Cities are becoming more and more diverse. This increasing diversity, associated with migration, different lifestyles within and between groups, and spatial segregation in terms of ethnicity and socio-economic variables, leads to diverse and usually unequal opportunities for different groups of urban residents.
Within cities, quite a number of neighbourhoods also show a large diversity, often accompanied by large differences in lifestyles and socioeconomic inequality. Within such neighbourhoods residents may live spatially mixed or more separated. Diversity within cities and neighbourhoods can create problems, such as feelings of discomfort, clashing values and norms, conflicts in or over public space, racism and even open conflicts on the streets.

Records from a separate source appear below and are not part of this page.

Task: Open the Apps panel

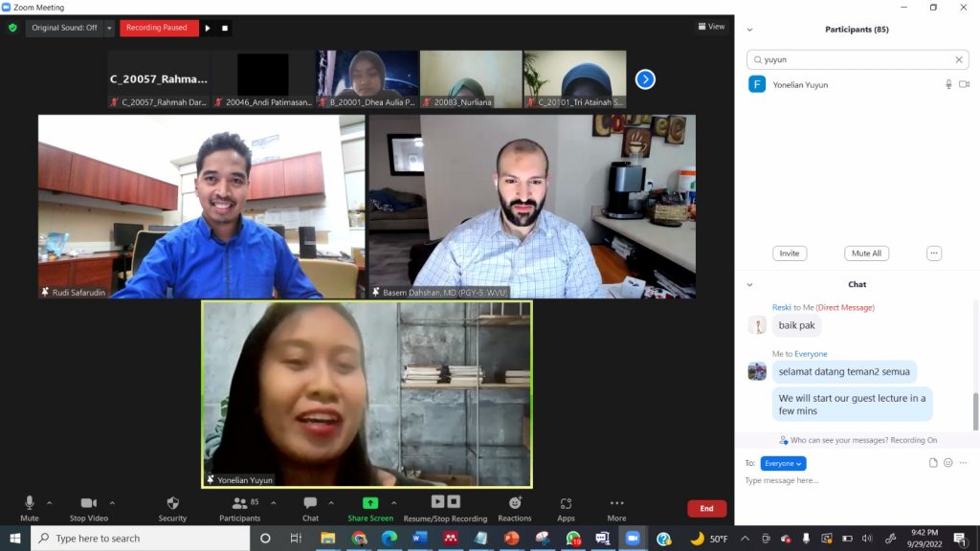Action: [566, 503]
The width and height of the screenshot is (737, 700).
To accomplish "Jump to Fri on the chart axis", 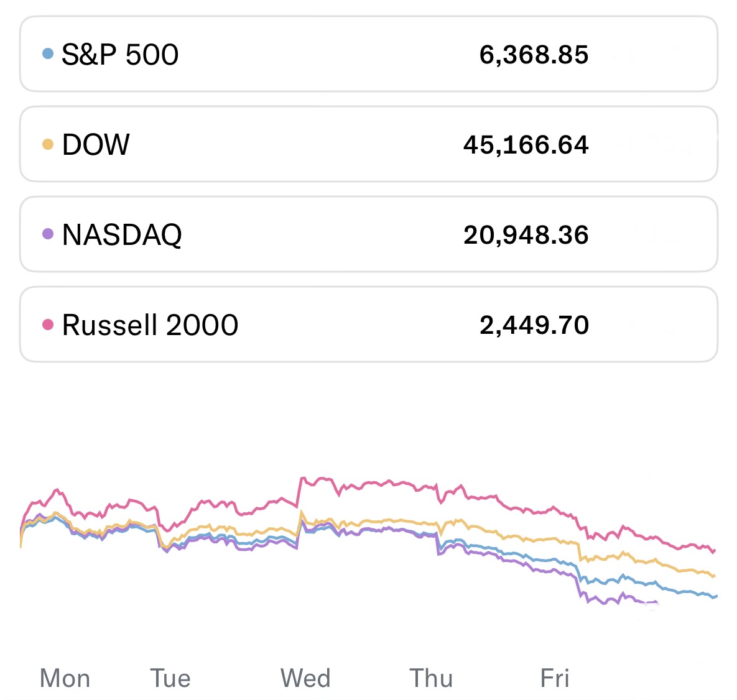I will 555,678.
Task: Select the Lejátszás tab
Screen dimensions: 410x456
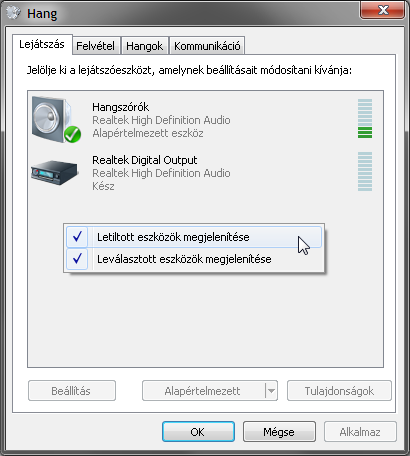Action: pos(42,44)
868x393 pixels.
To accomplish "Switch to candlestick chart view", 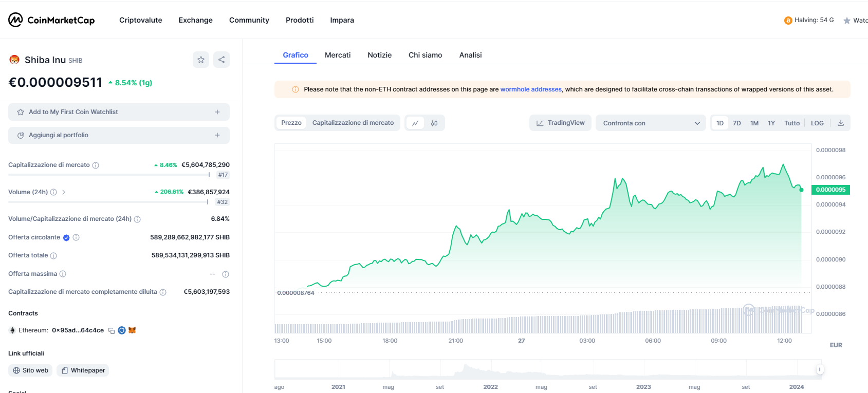I will pyautogui.click(x=434, y=123).
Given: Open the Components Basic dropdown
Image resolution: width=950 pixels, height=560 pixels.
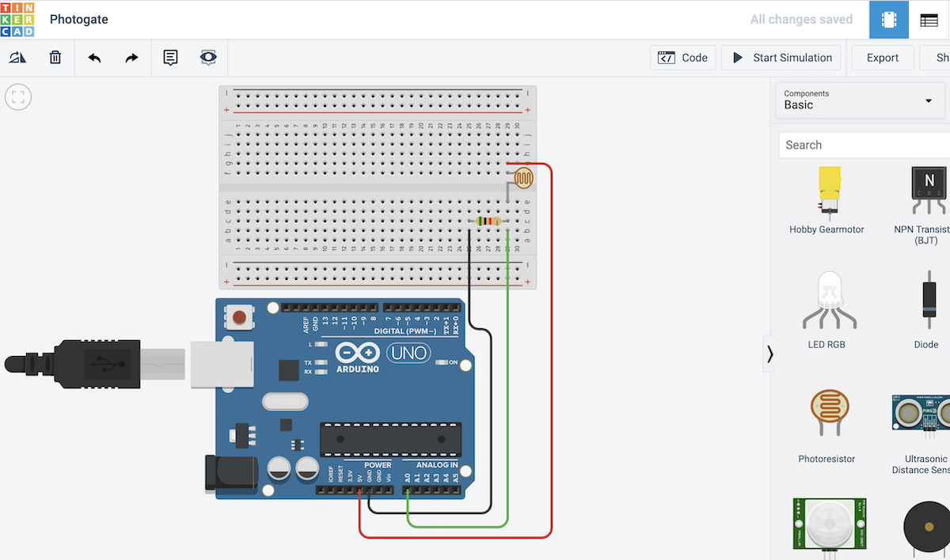Looking at the screenshot, I should pyautogui.click(x=860, y=100).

Diverse cities and neighbourhoods can however also create opportunities for their residents: the presence of different people in a relatively small area creates possibilities for new social contacts, social cohesion, innovative practices of solidarity in diversity, and social mobility.
Whether diversity has positive or negative effects depends partly on policies and local initiatives that stimulate social contacts and collaboration between the different groups present in the area. From different studies it has become clear that many people living in deprived and diverse neighbourhoods do see many advantages in living there. Despite the existence of poverty, they do have the possibilities to meet people and to profit from many facilities in the area, like shops, parks and other public spaces.
Living with Diversity: the Residents
This evening we will present a number of results of a large European project in which 13 European cities and Toronto have been compared. The leading questions are: Why do people live in deprived neighbourhoods? How do they value the diversity in their neighbourhood? How do they profit form diversity? We confront the results of three cities and we have invited people to react on this.